● **TASK MATERIAL**:
_____

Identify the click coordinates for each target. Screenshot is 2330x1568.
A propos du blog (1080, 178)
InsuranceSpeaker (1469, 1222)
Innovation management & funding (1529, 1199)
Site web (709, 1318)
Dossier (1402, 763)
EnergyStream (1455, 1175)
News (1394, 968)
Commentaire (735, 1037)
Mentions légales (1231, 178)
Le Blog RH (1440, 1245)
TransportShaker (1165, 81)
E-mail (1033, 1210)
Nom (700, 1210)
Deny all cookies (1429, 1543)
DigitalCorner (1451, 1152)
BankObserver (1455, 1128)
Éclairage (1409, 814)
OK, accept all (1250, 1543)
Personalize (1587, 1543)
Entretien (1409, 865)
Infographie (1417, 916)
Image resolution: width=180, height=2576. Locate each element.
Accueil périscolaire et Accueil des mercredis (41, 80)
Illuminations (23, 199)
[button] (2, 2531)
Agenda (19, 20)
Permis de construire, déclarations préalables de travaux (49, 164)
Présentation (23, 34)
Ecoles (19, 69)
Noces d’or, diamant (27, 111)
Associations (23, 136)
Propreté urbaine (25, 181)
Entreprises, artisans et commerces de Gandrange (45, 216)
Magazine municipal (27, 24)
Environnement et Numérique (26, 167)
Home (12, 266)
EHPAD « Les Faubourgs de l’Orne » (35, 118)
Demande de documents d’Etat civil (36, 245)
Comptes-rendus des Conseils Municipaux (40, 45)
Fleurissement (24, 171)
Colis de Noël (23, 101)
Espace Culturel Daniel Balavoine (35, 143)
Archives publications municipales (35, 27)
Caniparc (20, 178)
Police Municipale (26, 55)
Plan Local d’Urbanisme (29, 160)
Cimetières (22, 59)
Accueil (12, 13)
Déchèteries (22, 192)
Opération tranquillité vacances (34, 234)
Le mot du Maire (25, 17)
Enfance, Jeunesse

_____

● **TASK DIRECTIONS**:
Restate each of the records exactly, leaving nothing out.

● **SOLUTION BELOW**:
Identify the click coordinates for each target. Screenshot is 2330x1568.
A propos du blog (1080, 178)
InsuranceSpeaker (1469, 1222)
Innovation management & funding (1529, 1199)
Site web (709, 1318)
Dossier (1402, 763)
EnergyStream (1455, 1175)
News (1394, 968)
Commentaire (735, 1037)
Mentions légales (1231, 178)
Le Blog RH (1440, 1245)
TransportShaker (1165, 81)
E-mail (1033, 1210)
Nom (700, 1210)
Deny all cookies (1429, 1543)
DigitalCorner (1451, 1152)
BankObserver (1455, 1128)
Éclairage (1409, 814)
OK, accept all (1250, 1543)
Personalize (1587, 1543)
Entretien (1409, 865)
Infographie (1417, 916)
Image resolution: width=180, height=2576. Locate each element.
Accueil périscolaire et Accueil des mercredis (41, 80)
Illuminations (23, 199)
[button] (2, 2531)
Agenda (19, 20)
Permis de construire, déclarations préalables de travaux (49, 164)
Présentation (23, 34)
Ecoles (19, 69)
Noces d’or, diamant (27, 111)
Associations (23, 136)
Propreté urbaine (25, 181)
Entreprises, artisans et commerces de Gandrange (45, 216)
Magazine municipal (27, 24)
Environnement et Numérique (26, 167)
Home (12, 266)
EHPAD « Les Faubourgs de l’Orne » (35, 118)
Demande de documents d’Etat civil (36, 245)
Comptes-rendus des Conseils Municipaux (40, 45)
Fleurissement (24, 171)
Colis de Noël (23, 101)
Espace Culturel Daniel Balavoine (35, 143)
Archives publications municipales (35, 27)
Caniparc (20, 178)
Police Municipale (26, 55)
Plan Local d’Urbanisme (29, 160)
Cimetières (22, 59)
Accueil (12, 13)
Déchèteries (22, 192)
Opération tranquillité vacances (34, 234)
Le mot du Maire (25, 17)
Enfance, Jeunesse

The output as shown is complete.